Beispielsweise steht das Informationsmaterial solcher Anlaufstellen nur selten in Form von Videos mit Untertiteln zur Verfügung. Ausschilderungen werden selten mit Piktogrammen versehen oder die Kontaktaufnahme über digitale Kanäle wie WhatsApp oder via Sprachnachrichten ist nur selten möglich. Zugänglichkeit hat verschiedene Dimensionen. Eine räumliche Barrierefreiheit reicht bei weitem nicht.

«Eine räumliche Barrierefreiheit reicht bei weitem nicht.»

Die mit Abstand grössten Baustellen sind aber, dass die Angebote zu wenig bekannt und Opferschutz und Behindertenhilfe zu wenig vernetzt sind.

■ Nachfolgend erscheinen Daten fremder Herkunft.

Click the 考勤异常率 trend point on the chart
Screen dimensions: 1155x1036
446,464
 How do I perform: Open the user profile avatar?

Diese Vernetzung wäre eine wichtige Grundlage, die bereits viele weitere Probleme lösen könnte. Denn zu erwarten, dass sämtliche Fachpersonen der Anlaufstellen auf sämtliche Bedürfnisse von Menschen mit verschiedenen Beeinträchtigungen vorbereitet sind, ist utopisch. Die einzelnen Stellen müssen deshalb wissen, mit wem sie in solchen Situationen Kontakt aufnehmen können.

Sie haben auch die fehlende Bekanntheit bestehender Anlaufstellen angesprochen: Wie kann diese gefördert werden?

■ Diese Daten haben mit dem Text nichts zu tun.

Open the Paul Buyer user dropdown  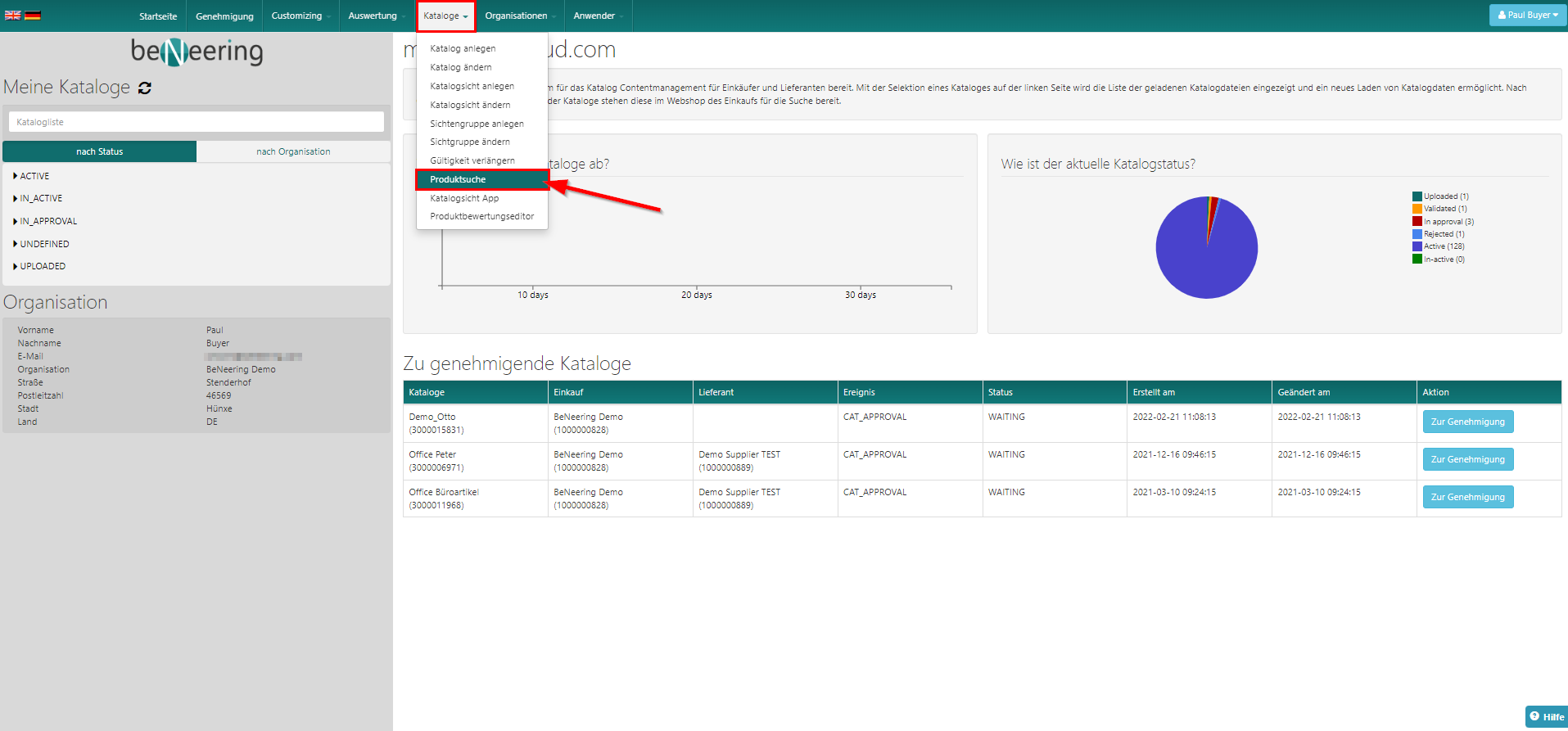pyautogui.click(x=1527, y=15)
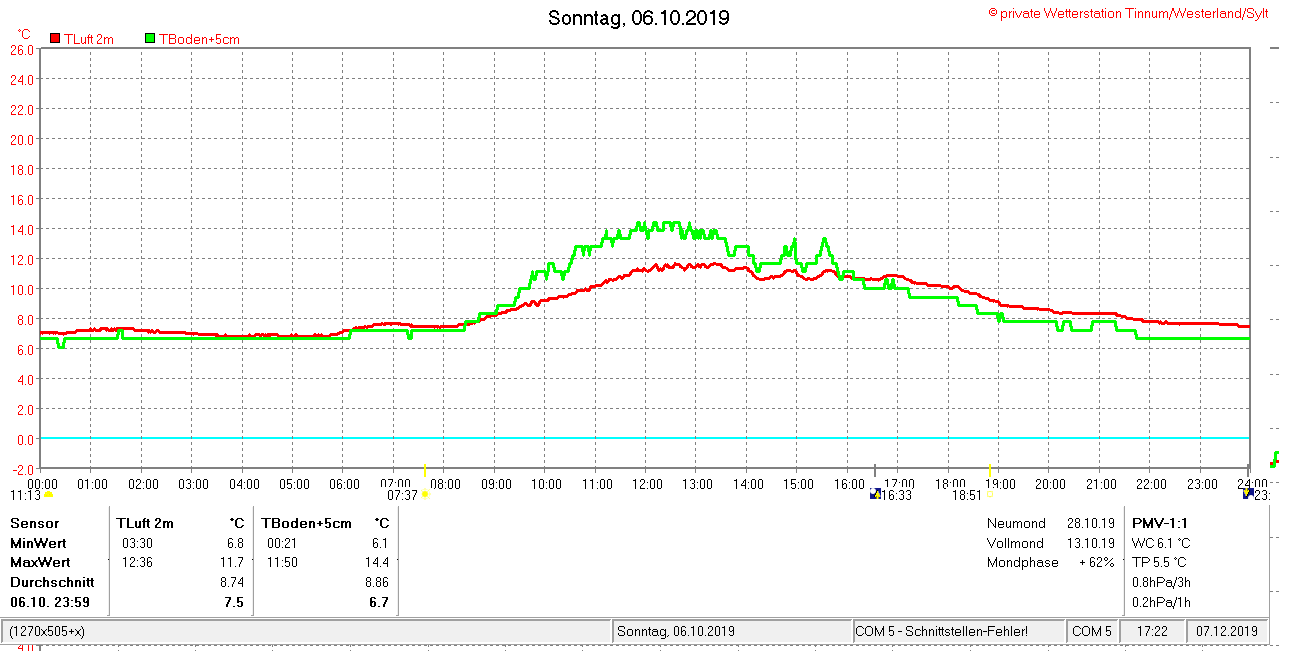The image size is (1310, 651).
Task: Click the moon icon at the 24:00 axis end
Action: coord(1247,494)
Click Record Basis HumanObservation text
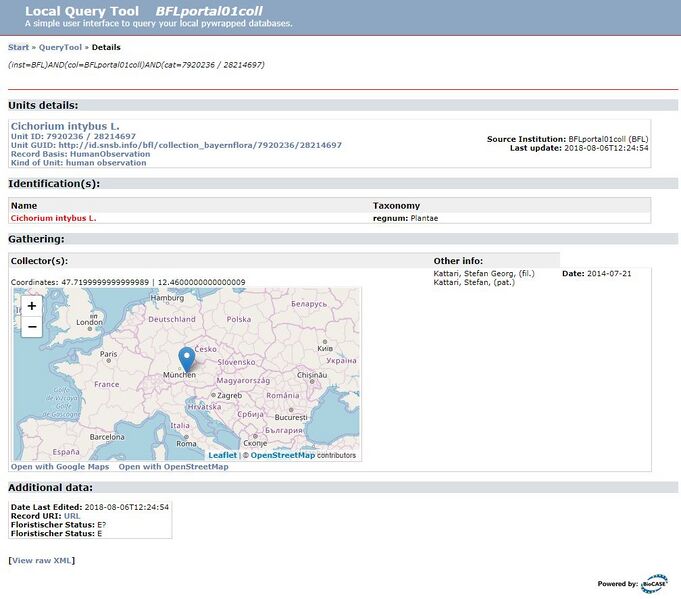The height and width of the screenshot is (599, 681). point(80,154)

Zum Beispiel indem man Menschen mit Behinderungen in Präventionskampagnen inkludiert. Das heisst: Bei einer Kampagne zu häuslicher Gewalt müssen auch Menschen mit Behinderungen dargestellt werden – und zwar als Betroffene. Und damit meine ich nicht nur eine Person im Rollstuhl, sondern vielleicht auch eine Person mit kognitiver Beeinträchtigung oder mit einer Sehbehinderung.

Gibt es auch Bereiche, in denen die Zugänglichkeit schon sehr gut ist?

Ja, die gibt es. Recht gut ist meist die räumliche Barrierefreiheit. Auch ist häufiger Informationsmaterial in Leichter Sprache vorhanden, was gerade für Menschen mit kognitiver Beeinträchtigung wichtig ist. Ein weiterer und namhafter Punkt ist, dass sich die Mitarbeitenden oftmals der bestehenden Probleme bewusst sind und verbessern, wo es ihnen die eingeschränkten Ressourcen erlauben.

Ressourcen scheinen in verschiedenen Dimensionen ein Problem zu sein. Wäre hier nicht die Politik in der Pflicht?

Ganz klar ja! Menschen mit Behinderungen haben ein Recht auf Schutz. Die Schweiz hat die UN-Behindertenrechtskonvention ratifiziert und ist somit dazu verpflichtet. Das wurde mit dem Bericht jetzt auch unterstrichen. Es ist die Aufgabe der Politik, entsprechende Ressourcen zu sprechen.

«Es braucht mehr Wissen!»

Ausserdem heisst Ressourcen nicht nur, dass es besser finanzierte Hilfsangebote gibt. Es braucht auch mehr Wissen; sprich: mehr Investitionen in die Forschung. Und wir müssen dafür sorgen, dass diese Erkenntnisse zu den Fachpersonen gelangen. Die Dringlichkeit und die möglichen Wege sind aufgezeigt. Jetzt gilt es zu handeln.

Kann ich auch als Privatperson etwas tun, um diesem Problem entgegenzuwirken?

Ganz klar: hinschauen und nachfragen! Wir alle müssen uns bewusst sein, dass auch Menschen mit einer Behinderung Opfer von Gewalt sein können. Aufmerksamkeit innerhalb des sozialen Umfelds ist deshalb enorm wichtig. Und wenn man sich unsicher ist, bei einer Fachstelle nachfragen und sich beraten lassen.